*** RECORD LIST

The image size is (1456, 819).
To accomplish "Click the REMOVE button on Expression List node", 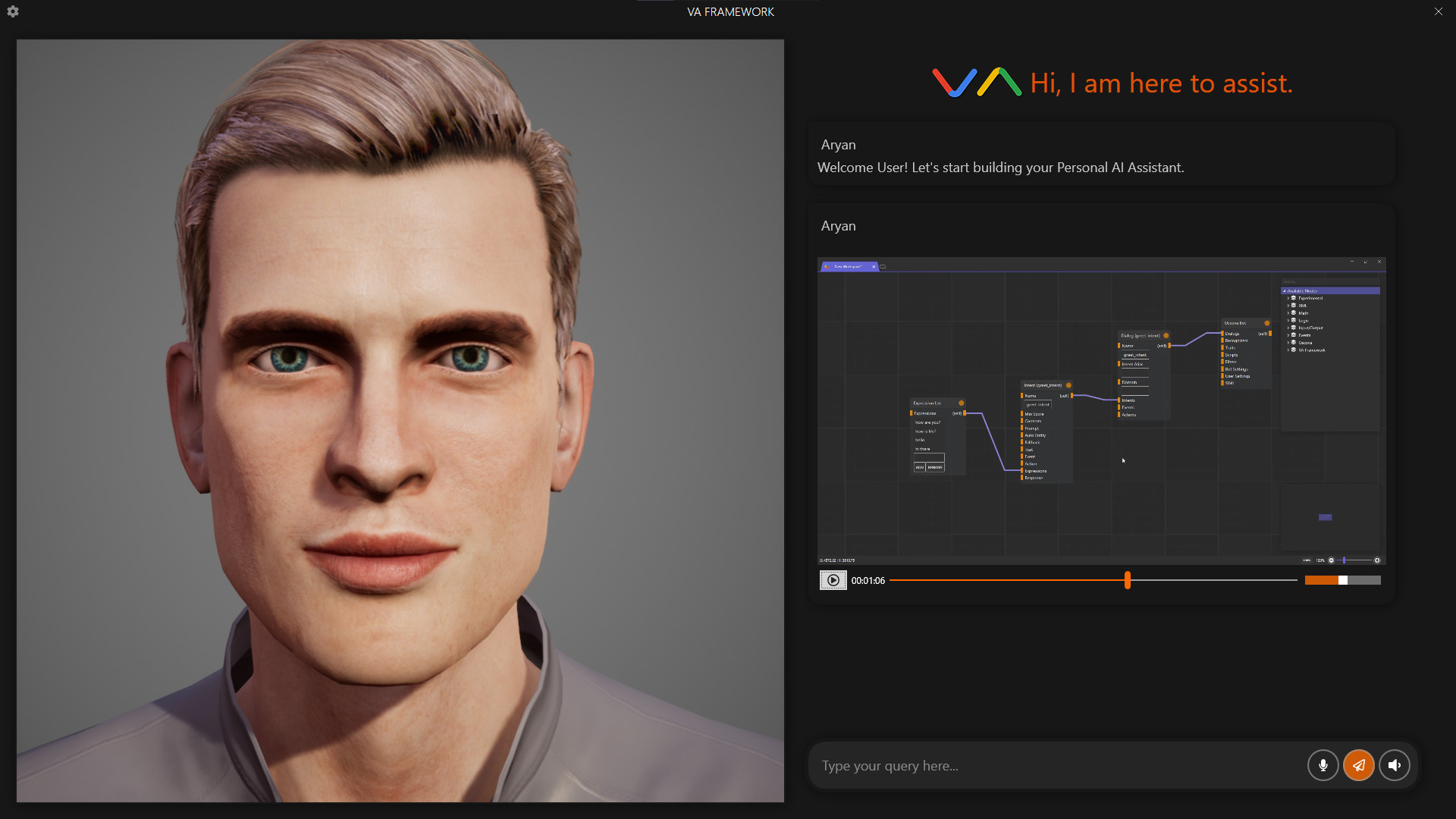I will coord(935,467).
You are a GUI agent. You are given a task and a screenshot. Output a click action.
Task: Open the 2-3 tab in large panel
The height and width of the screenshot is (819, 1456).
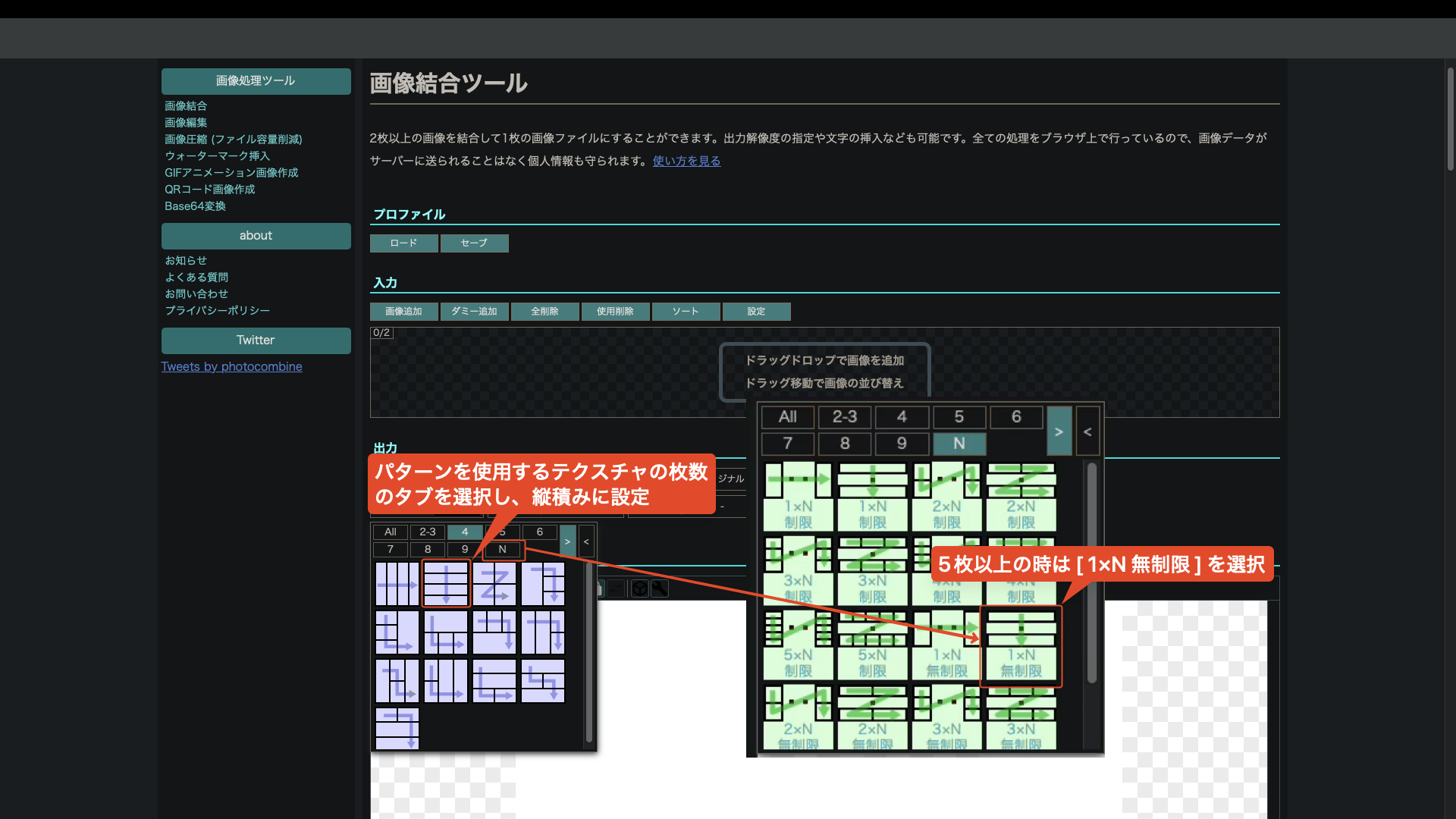pos(844,417)
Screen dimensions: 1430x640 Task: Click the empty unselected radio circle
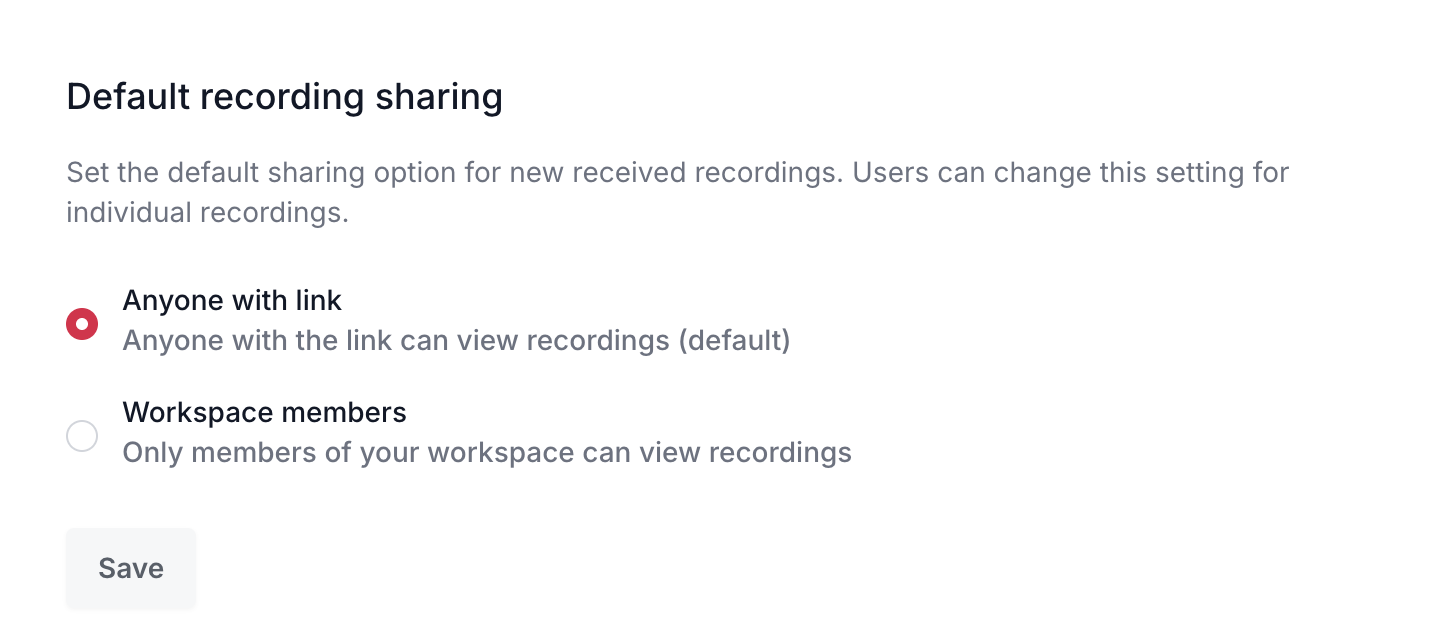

******

- **TASK TO COMPLETE**:
Reproduce the listing above word for word, starting at the line containing "You are a GUI" and continuing to the end of the listing. Omit the pictures from your copy.

- **RESPONSE FOR THIS EXERCISE**:
You are a GUI agent. You are given a task and a screenshot. Output a click action.
Task: Open the 2-3 tab in large panel
The height and width of the screenshot is (819, 1456).
pos(844,417)
Screen dimensions: 1430x640 Task: Click the empty unselected radio circle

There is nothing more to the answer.